Exercise details: Reproduce the Chicago teachers strike report below word for word, from the byline to the last sentence.

##### Given text

Don Babwintammy Webber Associated Press

CHICAGO (AP) — The city’s nearly weeklong teachers strike appeared headed toward a resolution Friday after negotiators emerged from marathon talks to say they had achieved a “framework” that could end the walkout in time for students to return to class Monday.

Both sides were careful not to describe the deal as a final agreement and declined to release the terms. They expected to spend the weekend working out details before union delegates are asked to vote Sunday on whether to call off the strike.

School Board President David Vitale said the “heavy lifting” was over after long hours of talks placed “frameworks around all the major issues.”

Union President Karen Lewis agreed, saying there were no “main sticking points right now.” But she reiterated that there is also no contract yet and the strike remains in full effect. Despite the apparent progress, she said, the union is still suspicious of the board after being burned in the past.

The walkout has been a potent display of union power at a time when organized labor has been losing ground around the nation. The negotiations have been closely followed by many other unions and school districts that face the same issues about the future of urban education, particularly teacher evaluations linked to student test scores and the threat of school closures.

In a statement, Mayor Rahm Emanuel said the framework “is an honest and principled compromise” that “preserves more time for learning in the classroom, provides more support teachers to excel at their craft and gives principals the latitude and responsibility to build an environment in which our children can succeed.”

Robert Bloch, an attorney for the union, called it “one of the most difficult labor contracts negotiated in decades.” He said many of the core issues had been worked out “but not all of them.”

Shortly after negotiators reported the progress, Lewis entered a meeting of union delegates. The delegates could be seen through windows cheering and applauding, some of them on their feet and pumping their fists in the air.

##########
##### Dataset entries

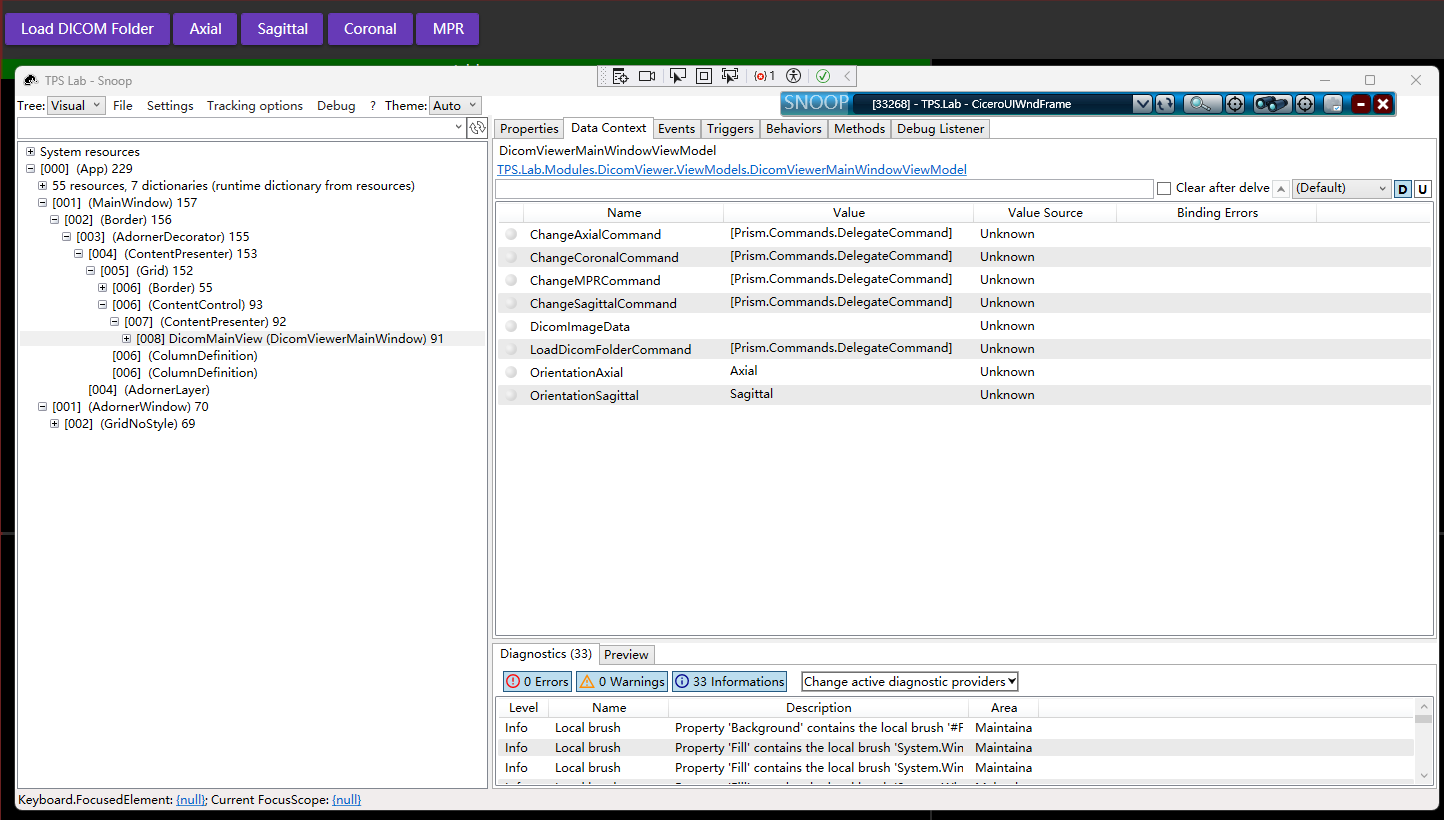Click the red X on Snoop launcher bar
Image resolution: width=1444 pixels, height=820 pixels.
point(1383,104)
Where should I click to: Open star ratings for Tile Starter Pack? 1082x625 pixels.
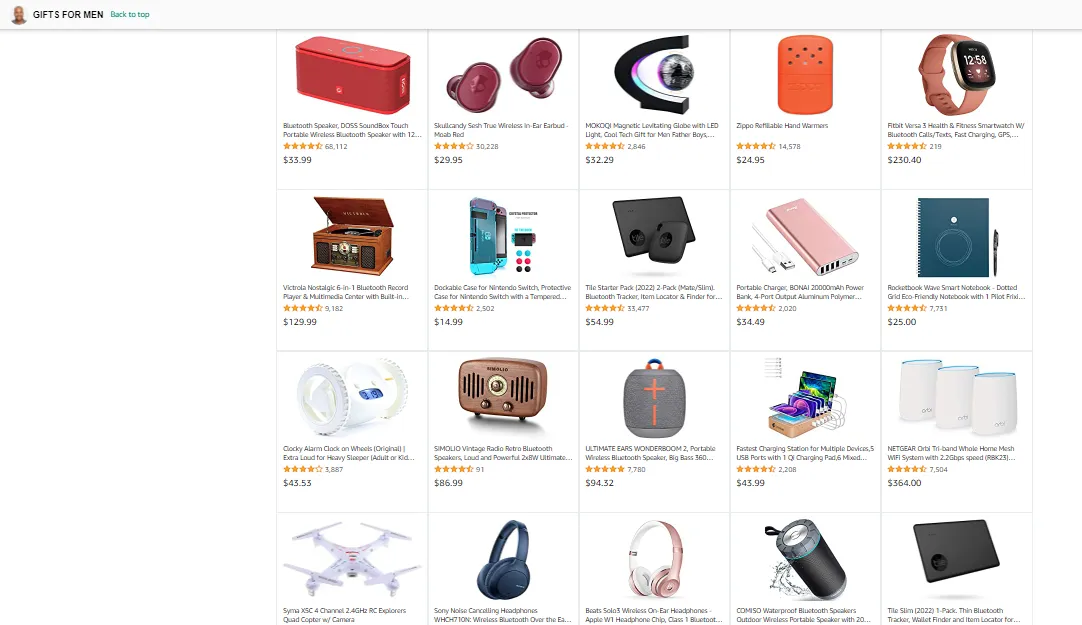605,308
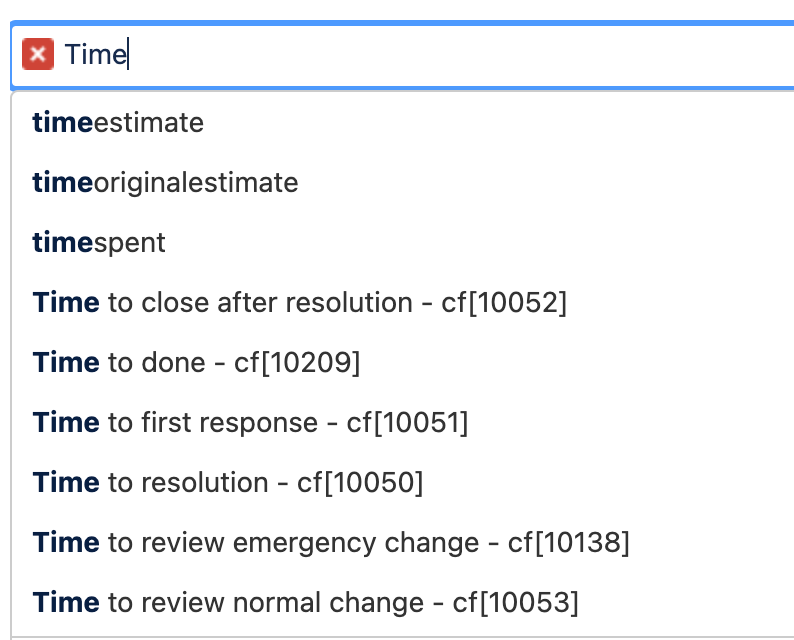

##########

Exercise solution:
Don Babwintammy Webber Associated Press

CHICAGO (AP) — The city’s nearly weeklong teachers strike appeared headed toward a resolution Friday after negotiators emerged from marathon talks to say they had achieved a “framework” that could end the walkout in time for students to return to class Monday.

Both sides were careful not to describe the deal as a final agreement and declined to release the terms. They expected to spend the weekend working out details before union delegates are asked to vote Sunday on whether to call off the strike.

School Board President David Vitale said the “heavy lifting” was over after long hours of talks placed “frameworks around all the major issues.”

Union President Karen Lewis agreed, saying there were no “main sticking points right now.” But she reiterated that there is also no contract yet and the strike remains in full effect. Despite the apparent progress, she said, the union is still suspicious of the board after being burned in the past.

The walkout has been a potent display of union power at a time when organized labor has been losing ground around the nation. The negotiations have been closely followed by many other unions and school districts that face the same issues about the future of urban education, particularly teacher evaluations linked to student test scores and the threat of school closures.

In a statement, Mayor Rahm Emanuel said the framework “is an honest and principled compromise” that “preserves more time for learning in the classroom, provides more support teachers to excel at their craft and gives principals the latitude and responsibility to build an environment in which our children can succeed.”

Robert Bloch, an attorney for the union, called it “one of the most difficult labor contracts negotiated in decades.” He said many of the core issues had been worked out “but not all of them.”

Shortly after negotiators reported the progress, Lewis entered a meeting of union delegates. The delegates could be seen through windows cheering and applauding, some of them on their feet and pumping their fists in the air.